Why should anyone go into lockdown for more than a week with some lady from the Mojave desert, just to explore why it hurts to believe that your partner should get a job, your mother didn't love you or that the government is corrupt? Graduates' claims of addictions falling away, relationships saved, and increased efficiency in their work lives are interesting...and the testimonies of trauma victims coming to terms with everything from incest to terrorism have drawn more than 100,000 people seeking their own relief to Katie's program worldwide.

Glenn Koshar, who used to counsel inmates at a Northhampton, Massachusetts state prison, initially wanted to bring the process into his profession...and discovered an even greater benefit of attending The School for The Work for his personal life:

"In my passion to be right, I often missed the bigger picture, the whole truth, even in situations I had gone over a thousand times before," says Koshar, a married father of two. "I was able to resolve issues with my father that had plagued me for more than a decade. I found forgiveness for his choices and forgiveness for my own blind rage and self-righteousness.

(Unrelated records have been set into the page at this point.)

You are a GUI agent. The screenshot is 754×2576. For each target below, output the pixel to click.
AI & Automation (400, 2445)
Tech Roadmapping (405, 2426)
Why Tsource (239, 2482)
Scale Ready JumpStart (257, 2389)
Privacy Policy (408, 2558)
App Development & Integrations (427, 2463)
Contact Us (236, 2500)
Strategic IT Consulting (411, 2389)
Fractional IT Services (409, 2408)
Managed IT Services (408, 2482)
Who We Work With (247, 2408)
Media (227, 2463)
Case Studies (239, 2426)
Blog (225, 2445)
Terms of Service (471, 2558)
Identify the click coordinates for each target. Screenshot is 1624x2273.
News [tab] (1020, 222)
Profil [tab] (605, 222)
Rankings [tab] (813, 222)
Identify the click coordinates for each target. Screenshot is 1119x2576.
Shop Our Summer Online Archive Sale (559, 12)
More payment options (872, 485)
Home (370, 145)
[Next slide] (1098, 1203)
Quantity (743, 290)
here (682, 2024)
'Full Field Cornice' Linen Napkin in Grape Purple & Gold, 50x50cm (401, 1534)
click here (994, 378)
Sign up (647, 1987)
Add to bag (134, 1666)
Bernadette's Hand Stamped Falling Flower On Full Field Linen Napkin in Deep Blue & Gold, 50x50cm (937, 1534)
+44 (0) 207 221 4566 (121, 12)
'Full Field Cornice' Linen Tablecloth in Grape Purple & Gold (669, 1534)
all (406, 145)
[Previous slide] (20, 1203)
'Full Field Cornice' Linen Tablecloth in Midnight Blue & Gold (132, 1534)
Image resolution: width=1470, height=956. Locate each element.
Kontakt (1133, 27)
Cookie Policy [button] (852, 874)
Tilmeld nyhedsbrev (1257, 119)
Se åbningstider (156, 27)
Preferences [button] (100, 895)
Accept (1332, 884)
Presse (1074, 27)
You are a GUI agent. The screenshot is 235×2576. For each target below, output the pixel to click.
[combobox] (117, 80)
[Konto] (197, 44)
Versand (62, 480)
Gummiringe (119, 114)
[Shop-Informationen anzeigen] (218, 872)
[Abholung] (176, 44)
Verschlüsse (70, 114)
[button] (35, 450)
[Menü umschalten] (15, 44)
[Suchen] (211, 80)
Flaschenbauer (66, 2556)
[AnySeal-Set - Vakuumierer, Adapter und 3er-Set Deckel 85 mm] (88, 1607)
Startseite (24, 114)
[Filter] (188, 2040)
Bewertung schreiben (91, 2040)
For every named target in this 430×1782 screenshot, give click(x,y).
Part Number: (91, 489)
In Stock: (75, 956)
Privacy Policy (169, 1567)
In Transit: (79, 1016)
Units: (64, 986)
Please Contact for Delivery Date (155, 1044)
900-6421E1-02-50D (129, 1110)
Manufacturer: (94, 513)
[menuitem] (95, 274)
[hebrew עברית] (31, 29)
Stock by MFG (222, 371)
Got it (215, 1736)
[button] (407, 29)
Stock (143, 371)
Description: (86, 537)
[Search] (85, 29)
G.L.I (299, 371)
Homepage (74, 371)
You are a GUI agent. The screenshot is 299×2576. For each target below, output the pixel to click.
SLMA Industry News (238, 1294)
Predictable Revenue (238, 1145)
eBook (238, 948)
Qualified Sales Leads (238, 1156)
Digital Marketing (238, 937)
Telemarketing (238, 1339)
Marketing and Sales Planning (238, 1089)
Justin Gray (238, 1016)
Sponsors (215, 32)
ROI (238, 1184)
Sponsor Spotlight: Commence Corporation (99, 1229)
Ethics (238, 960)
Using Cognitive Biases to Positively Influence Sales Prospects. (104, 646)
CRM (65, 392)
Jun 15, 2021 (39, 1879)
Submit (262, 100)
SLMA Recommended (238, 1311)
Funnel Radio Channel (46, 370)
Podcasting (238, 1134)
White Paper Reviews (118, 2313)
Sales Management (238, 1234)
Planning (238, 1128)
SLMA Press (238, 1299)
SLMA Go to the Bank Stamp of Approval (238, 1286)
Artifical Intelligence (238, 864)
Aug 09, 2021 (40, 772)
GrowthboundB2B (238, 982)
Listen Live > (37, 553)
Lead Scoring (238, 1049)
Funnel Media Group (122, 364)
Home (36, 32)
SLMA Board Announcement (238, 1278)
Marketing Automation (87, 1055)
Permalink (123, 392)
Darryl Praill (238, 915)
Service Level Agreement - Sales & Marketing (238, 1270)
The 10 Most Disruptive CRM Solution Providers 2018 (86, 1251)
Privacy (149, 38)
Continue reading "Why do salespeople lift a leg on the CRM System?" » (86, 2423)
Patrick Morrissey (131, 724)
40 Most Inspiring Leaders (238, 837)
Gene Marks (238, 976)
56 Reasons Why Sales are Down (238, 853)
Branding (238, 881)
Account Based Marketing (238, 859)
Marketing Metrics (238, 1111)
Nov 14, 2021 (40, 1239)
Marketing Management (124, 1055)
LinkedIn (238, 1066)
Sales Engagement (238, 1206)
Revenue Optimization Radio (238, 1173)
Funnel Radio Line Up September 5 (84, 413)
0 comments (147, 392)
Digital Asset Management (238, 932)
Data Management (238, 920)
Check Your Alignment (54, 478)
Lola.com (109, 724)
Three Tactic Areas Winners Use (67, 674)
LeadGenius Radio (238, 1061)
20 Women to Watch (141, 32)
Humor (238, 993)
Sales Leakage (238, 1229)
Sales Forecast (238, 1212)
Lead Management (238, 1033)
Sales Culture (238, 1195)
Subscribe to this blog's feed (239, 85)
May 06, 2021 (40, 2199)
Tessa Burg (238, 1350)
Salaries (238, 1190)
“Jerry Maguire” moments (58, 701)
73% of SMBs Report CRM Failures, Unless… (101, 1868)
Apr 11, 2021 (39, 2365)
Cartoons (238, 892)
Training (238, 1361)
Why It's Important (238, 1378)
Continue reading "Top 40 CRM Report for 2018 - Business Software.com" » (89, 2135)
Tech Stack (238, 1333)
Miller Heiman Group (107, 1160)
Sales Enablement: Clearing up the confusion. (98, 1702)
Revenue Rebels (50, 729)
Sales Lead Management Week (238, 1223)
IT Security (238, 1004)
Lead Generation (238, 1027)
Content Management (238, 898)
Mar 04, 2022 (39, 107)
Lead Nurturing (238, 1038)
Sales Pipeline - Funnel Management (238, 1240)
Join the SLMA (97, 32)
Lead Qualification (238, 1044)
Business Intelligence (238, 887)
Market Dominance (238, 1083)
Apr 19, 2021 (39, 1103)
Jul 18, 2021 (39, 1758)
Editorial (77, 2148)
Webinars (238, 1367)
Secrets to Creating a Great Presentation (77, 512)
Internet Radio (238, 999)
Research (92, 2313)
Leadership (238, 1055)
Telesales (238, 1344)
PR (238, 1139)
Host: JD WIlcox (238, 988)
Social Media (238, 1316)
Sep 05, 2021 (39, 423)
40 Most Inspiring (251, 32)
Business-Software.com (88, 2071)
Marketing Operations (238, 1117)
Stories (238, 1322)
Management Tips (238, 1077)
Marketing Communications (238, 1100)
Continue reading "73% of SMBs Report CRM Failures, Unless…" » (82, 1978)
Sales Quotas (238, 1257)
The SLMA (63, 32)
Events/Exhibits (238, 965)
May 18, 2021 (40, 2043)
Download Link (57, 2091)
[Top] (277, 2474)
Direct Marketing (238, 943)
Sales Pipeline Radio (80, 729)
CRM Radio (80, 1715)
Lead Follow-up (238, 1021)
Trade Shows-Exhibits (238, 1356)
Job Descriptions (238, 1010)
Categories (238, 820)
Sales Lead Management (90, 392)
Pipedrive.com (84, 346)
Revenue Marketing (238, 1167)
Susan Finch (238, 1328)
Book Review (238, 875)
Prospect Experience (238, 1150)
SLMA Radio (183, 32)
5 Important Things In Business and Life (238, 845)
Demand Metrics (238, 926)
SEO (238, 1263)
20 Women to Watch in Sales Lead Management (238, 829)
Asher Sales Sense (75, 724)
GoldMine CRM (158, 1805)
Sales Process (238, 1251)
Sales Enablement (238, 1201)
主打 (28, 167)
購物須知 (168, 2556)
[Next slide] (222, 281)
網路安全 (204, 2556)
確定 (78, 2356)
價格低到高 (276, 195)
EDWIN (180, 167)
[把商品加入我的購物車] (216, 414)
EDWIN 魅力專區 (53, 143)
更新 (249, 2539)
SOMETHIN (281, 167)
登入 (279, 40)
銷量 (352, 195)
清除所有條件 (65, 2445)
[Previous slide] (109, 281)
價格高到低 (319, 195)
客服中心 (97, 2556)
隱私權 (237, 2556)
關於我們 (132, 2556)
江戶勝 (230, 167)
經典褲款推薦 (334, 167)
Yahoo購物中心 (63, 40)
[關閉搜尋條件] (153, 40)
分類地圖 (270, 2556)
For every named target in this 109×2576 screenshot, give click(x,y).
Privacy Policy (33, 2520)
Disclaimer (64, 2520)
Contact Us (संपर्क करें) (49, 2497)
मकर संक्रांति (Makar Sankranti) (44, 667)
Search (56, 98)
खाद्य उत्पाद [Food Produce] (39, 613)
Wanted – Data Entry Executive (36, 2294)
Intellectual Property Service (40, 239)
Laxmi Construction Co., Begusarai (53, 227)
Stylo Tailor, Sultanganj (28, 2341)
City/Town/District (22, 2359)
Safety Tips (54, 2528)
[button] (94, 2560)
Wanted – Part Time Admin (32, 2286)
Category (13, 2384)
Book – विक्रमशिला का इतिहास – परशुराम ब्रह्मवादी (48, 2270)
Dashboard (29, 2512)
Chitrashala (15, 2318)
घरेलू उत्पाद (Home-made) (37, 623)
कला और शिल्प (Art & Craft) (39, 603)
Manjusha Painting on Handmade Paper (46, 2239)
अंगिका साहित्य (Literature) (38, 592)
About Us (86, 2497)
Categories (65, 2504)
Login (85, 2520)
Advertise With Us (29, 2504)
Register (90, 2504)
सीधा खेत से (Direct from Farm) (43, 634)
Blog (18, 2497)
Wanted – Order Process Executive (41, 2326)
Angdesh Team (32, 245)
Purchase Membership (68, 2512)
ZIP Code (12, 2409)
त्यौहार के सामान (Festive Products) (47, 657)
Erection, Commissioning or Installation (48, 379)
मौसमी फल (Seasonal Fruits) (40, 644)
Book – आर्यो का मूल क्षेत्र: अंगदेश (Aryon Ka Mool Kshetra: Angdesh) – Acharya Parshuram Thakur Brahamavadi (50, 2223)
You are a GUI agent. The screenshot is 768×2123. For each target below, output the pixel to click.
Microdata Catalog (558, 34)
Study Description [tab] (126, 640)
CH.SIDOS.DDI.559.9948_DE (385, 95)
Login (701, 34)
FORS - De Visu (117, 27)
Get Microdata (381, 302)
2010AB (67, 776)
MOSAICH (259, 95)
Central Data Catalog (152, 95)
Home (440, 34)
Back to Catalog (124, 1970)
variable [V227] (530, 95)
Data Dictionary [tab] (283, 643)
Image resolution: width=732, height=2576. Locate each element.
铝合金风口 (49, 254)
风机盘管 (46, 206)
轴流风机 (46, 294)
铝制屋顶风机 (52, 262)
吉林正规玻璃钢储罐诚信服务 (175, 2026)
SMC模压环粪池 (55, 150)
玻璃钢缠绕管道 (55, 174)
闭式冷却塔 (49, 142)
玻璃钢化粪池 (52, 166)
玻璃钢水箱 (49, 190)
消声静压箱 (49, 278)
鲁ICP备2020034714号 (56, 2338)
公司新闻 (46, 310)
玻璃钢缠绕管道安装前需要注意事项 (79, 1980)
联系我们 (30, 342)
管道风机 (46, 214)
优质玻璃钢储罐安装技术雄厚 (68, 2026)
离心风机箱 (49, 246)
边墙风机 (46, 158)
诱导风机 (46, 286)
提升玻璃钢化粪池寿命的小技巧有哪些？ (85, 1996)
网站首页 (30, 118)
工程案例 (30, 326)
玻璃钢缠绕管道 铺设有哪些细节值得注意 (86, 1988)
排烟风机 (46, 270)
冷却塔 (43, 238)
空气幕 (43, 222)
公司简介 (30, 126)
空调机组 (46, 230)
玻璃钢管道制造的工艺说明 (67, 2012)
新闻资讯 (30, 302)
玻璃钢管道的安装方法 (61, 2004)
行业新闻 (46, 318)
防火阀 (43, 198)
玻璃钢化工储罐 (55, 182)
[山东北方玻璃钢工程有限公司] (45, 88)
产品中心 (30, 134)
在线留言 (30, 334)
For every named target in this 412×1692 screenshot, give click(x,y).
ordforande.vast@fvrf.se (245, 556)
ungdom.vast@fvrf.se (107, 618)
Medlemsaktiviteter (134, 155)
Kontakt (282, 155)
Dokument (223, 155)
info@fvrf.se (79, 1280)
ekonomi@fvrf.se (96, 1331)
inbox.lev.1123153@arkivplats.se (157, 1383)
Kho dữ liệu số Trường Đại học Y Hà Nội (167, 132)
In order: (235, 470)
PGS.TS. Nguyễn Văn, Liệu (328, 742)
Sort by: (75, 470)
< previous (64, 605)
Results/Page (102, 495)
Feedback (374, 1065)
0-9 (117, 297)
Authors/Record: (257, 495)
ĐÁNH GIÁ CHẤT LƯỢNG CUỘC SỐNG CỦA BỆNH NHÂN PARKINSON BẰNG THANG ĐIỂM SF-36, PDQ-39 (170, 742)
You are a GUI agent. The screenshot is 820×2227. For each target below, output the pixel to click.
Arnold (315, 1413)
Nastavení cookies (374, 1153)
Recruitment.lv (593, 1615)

"I still have plenty to inquire about," Koshar readily admits, "but I have also found a deeper peace. While therapy, talking to friends and family was sometimes helpful, I never got the resolution I needed to let go and move on. The School allowed me to find forgiveness and gratitude, where previously there was only bitterness and self-pity."

Basking in Byron Katie's loving attention, and absorbing a week's worth of her considerable wit and wisdom, are bonus attractions of the School for The Work. Katie facilitates all sessions herself, assisted by a small core staff and a larger cadre of volunteer graduates. Being around someone with her degree of clarity can be very inspiring; Time magazine, in a profile of Katie, gushingly called her "a visionary for the new millennium." As for Katie, she makes no such claims, "I don't know anything about that," she says. "I only know the difference between what hurts and what doesn't."

"Reality is always kinder than the story we tell about it," says Katie. So perhaps the single most compelling reason to attend the School for The Work is the opportunity to learn how to fall in love with everyday life as it shows up. Once examined under the microscope of inquiry, annoyances major and minor cease to be a problem, people need not change to make us happy, obstacles become opportunities for self-realization ("Stress is a compassionate alarm clock, letting us know we're in the nightmare," Katie says) and a trip to the grocery store can be as exciting as a world tour.

As Paula Brittain from Colorado—a School for The Work graduate who now works with Katie's organization—puts it, "The School sends people out into the world, the real school, with tools to just watch life get better and better."